Now my challenge is this, and I cannot find answers anywhere. I have seen across many of the forums in the last few days that CIC rejects applications that are submitted with the Academic Test module being done, despite this being a more complicated test.

As this is a requirement of my registration conditions to practice psychology in Canada, how does this now work with CIC??

Will they accept the Academic or will they still insist on General??

I have tried without success contacting CIC from South Africa, only to find out you can only call them from within Canada. I tried contacting the local Canadian High Commission here, only to be told, send us an email and we will respond in 30 days, we don't talk to you over the phone.

My job offer is conditional on me being able to start in January 2017 and I fear I am running out of time to in effect apply for PR before i am sure of how to proceed from here on.

You Guidance here will be appreciated.
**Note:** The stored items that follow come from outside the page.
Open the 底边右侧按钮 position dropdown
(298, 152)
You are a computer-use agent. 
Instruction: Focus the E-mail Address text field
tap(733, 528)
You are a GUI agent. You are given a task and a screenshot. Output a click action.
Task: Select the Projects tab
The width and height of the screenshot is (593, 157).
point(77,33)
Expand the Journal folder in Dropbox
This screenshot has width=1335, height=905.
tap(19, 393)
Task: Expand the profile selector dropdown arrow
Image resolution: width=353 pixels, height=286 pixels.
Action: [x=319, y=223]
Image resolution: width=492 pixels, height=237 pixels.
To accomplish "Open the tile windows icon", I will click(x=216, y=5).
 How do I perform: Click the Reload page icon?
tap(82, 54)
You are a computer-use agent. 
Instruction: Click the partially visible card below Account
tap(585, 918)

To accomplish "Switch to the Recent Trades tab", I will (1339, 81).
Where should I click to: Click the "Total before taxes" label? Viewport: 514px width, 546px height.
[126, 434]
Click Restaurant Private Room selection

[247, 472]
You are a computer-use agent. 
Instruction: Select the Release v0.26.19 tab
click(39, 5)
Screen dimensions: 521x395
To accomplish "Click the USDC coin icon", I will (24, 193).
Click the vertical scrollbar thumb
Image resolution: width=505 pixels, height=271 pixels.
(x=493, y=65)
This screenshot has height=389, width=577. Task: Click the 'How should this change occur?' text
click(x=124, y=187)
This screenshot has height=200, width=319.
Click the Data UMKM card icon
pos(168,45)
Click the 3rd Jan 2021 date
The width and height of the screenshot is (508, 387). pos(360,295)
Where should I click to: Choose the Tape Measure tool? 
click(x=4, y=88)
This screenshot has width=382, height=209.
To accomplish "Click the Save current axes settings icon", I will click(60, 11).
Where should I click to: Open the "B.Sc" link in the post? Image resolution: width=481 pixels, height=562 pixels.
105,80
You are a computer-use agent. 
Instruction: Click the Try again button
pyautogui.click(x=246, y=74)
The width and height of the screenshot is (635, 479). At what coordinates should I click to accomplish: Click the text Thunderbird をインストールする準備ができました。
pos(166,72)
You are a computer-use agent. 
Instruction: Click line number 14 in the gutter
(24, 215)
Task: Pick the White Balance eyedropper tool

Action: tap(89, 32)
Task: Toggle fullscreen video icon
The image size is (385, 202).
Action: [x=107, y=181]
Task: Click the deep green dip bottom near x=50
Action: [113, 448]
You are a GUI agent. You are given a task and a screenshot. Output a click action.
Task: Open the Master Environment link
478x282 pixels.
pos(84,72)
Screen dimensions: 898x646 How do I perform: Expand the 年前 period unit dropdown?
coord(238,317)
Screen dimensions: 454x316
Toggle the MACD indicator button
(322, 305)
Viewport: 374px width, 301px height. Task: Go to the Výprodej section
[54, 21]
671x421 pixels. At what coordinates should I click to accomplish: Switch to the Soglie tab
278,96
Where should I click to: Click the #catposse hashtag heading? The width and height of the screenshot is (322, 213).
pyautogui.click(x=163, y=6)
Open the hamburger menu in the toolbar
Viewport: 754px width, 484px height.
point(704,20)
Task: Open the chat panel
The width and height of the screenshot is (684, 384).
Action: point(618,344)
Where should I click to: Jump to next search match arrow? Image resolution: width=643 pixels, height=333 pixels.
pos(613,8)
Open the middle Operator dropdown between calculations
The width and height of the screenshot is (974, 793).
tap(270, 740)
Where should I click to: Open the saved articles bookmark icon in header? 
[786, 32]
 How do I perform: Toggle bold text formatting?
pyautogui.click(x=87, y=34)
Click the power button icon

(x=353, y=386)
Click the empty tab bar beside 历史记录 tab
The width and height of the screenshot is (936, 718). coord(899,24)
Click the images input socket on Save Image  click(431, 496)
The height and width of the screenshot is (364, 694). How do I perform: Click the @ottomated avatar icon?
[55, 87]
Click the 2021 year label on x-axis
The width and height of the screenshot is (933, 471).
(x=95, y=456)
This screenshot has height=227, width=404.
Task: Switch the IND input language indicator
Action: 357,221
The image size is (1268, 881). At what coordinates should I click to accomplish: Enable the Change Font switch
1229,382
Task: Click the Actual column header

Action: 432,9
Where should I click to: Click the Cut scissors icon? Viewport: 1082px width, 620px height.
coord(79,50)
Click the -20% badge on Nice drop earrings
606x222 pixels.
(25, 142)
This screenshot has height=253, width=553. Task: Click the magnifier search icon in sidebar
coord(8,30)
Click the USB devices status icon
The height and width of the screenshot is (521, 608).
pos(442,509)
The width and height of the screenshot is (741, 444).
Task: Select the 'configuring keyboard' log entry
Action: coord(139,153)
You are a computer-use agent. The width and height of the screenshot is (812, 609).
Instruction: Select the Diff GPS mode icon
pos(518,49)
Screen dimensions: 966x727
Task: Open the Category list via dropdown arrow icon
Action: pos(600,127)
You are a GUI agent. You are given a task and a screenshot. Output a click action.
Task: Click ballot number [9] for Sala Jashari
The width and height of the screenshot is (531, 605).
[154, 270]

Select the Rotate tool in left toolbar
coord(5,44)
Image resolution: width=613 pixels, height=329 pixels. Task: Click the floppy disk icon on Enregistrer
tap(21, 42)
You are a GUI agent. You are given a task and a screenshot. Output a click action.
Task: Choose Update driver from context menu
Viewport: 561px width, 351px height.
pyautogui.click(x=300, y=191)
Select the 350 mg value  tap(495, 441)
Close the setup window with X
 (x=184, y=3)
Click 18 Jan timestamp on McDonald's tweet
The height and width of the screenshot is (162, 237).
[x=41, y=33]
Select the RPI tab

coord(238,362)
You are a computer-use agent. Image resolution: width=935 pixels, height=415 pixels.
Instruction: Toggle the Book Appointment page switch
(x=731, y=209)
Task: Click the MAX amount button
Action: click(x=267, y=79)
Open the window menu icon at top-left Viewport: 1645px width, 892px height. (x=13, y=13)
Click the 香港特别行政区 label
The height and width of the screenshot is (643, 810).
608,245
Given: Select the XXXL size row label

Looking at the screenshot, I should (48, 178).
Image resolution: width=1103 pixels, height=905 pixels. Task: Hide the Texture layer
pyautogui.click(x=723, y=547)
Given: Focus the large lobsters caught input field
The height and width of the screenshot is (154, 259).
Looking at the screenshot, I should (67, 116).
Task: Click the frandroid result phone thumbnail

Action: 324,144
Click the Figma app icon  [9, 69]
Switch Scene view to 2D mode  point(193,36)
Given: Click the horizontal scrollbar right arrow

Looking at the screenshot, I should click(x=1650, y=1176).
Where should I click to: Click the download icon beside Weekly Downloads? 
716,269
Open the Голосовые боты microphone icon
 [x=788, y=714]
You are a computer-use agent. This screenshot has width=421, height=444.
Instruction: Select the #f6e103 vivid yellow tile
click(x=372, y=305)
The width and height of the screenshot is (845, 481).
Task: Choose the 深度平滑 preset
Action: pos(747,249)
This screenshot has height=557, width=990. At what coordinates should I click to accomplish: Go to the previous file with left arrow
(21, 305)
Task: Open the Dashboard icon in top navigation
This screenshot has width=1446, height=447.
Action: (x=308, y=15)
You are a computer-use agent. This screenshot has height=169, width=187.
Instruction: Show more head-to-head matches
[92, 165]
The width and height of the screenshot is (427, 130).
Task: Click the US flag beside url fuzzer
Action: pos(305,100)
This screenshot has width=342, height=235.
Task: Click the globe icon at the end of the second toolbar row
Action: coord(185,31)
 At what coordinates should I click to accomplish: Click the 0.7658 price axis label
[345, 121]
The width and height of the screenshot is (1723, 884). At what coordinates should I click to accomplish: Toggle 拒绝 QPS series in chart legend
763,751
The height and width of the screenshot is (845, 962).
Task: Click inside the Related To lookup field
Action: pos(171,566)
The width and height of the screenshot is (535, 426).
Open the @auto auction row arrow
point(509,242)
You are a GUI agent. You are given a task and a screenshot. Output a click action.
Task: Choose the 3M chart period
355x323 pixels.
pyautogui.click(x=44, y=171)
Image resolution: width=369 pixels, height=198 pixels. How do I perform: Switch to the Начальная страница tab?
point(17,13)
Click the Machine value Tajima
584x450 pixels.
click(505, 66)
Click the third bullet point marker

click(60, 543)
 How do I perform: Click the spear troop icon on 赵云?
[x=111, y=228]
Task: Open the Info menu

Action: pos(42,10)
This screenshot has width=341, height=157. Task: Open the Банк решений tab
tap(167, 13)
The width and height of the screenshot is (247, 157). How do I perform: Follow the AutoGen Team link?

Or if someone could call the CIC in Canada for me on 1-888-242-2100 and post their comments here for me that would be great.

I wait in anticipation of your infinite wisdom answers.

Regards


----------



## colchar (Oct 25, 2011)

Is there not a local number you can call (although you would have to pay long distance charges)?


----------



## arkytechie (Jun 6, 2016)

As per my opinion, you can apply to universities using academic IELTS and General IELTS for Job/Work even though the former is tougher than the latter.
I think it would be difficult if you use academic IELTS for work-related PR. I have not heard of such a case so far. I think it is more about the intended purpose for what it is meant for rather than the difficulty levels.


----------



## colchar (Oct 25, 2011)

arkytechie said:


> As per my opinion, you can apply to universities using academic IELTS and General IELTS for Job/Work even though the former is tougher than the latter.
> I think it would be difficult if you use academic IELTS for work-related PR. I have not heard of such a case so far. I think it is more about the intended purpose for what it is meant for rather than the difficulty levels.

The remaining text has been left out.